● Directions for this task
Please look for the string "computer" below and report every line in which it occurs.

(Items listed in a dataset)
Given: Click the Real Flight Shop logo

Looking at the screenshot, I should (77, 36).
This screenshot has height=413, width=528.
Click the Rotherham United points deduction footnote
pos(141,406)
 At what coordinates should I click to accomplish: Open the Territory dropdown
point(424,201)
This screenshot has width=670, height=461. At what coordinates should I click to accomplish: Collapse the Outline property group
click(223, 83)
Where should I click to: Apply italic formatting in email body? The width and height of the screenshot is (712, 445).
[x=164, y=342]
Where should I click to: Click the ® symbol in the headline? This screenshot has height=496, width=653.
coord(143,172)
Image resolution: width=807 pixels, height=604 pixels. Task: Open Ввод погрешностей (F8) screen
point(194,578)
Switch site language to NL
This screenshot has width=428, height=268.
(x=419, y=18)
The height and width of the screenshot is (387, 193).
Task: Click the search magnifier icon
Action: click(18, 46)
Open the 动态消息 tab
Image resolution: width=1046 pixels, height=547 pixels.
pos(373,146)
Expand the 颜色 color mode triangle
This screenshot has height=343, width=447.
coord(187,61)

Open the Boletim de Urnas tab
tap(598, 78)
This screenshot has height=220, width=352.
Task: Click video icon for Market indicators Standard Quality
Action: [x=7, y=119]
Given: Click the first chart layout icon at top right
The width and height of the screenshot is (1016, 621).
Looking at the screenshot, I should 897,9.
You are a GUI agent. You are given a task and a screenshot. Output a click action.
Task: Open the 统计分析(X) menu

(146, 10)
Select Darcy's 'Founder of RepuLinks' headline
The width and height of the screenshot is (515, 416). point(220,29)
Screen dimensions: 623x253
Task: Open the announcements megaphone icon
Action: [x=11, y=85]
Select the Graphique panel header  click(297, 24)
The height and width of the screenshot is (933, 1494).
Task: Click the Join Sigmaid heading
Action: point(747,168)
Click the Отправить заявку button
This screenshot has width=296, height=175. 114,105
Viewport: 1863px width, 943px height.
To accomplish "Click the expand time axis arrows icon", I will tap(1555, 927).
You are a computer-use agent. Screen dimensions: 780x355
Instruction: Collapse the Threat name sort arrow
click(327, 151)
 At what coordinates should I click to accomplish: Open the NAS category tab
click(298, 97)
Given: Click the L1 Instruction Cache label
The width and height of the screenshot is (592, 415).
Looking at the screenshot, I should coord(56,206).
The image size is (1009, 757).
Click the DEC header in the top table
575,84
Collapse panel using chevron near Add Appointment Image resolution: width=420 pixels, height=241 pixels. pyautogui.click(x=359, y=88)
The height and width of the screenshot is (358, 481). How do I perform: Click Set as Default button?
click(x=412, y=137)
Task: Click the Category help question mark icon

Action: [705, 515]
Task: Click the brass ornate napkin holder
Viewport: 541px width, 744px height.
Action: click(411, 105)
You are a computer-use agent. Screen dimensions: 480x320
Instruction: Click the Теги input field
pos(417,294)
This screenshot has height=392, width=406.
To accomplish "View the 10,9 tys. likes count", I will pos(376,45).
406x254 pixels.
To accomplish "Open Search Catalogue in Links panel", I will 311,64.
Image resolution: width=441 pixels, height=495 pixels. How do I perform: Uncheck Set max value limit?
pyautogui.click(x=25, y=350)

● Answer to this task
You are a computer-use agent. Screen dimensions: 780x355
You are a computer-use agent. Screen dimensions: 480x320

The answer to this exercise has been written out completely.